Transcribe the lines below exactly. No image belongs in the transcription.

DATA EXCERPTS:
○ ○ ○ ○

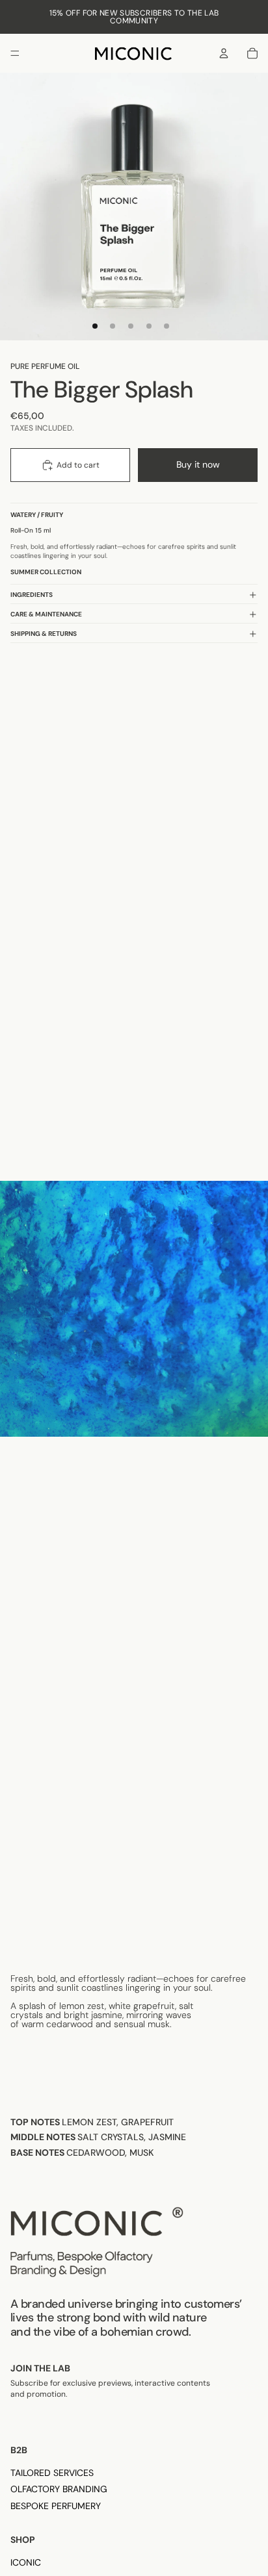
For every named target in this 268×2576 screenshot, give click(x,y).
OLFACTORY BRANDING (58, 2489)
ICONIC (25, 2562)
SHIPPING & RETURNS (43, 633)
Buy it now (198, 464)
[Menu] (15, 53)
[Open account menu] (223, 53)
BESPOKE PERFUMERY (55, 2506)
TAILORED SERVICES (52, 2473)
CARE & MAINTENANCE (46, 614)
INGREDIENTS (31, 594)
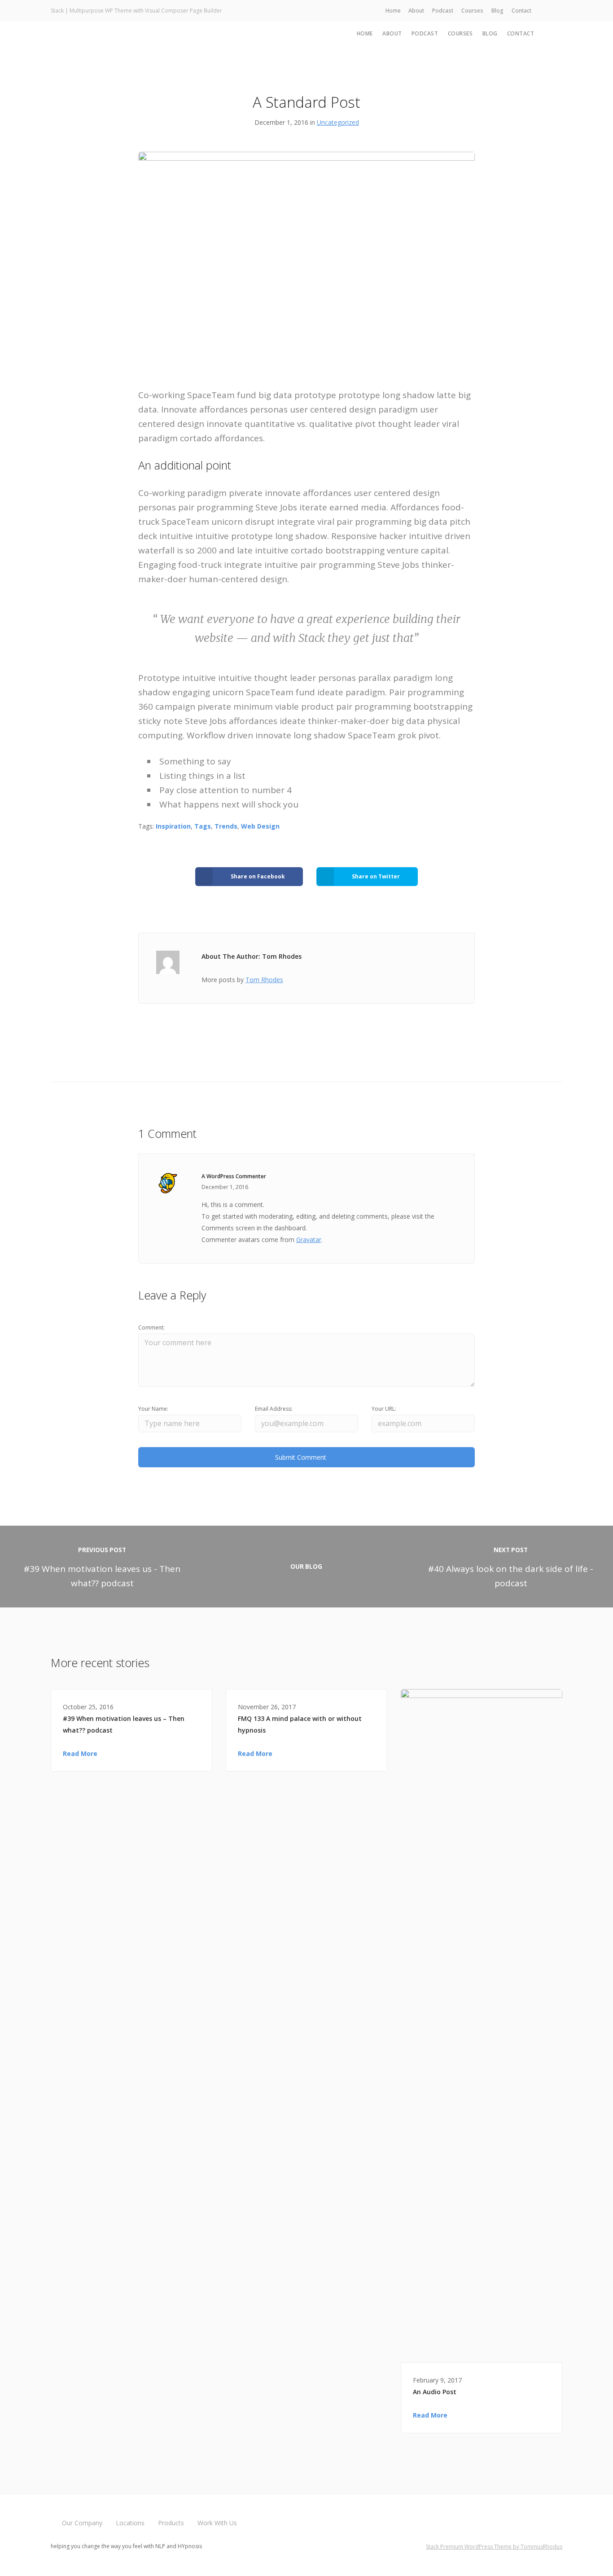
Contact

○ ○ ○ ○

OUTPUT FOR THIS EXERCISE:
For every named target in this 268×2576 screenshot, give click(x,y).
OLFACTORY BRANDING (58, 2489)
ICONIC (25, 2562)
SHIPPING & RETURNS (43, 633)
Buy it now (198, 464)
[Menu] (15, 53)
[Open account menu] (223, 53)
BESPOKE PERFUMERY (55, 2506)
TAILORED SERVICES (52, 2473)
CARE & MAINTENANCE (46, 614)
INGREDIENTS (31, 594)
Contact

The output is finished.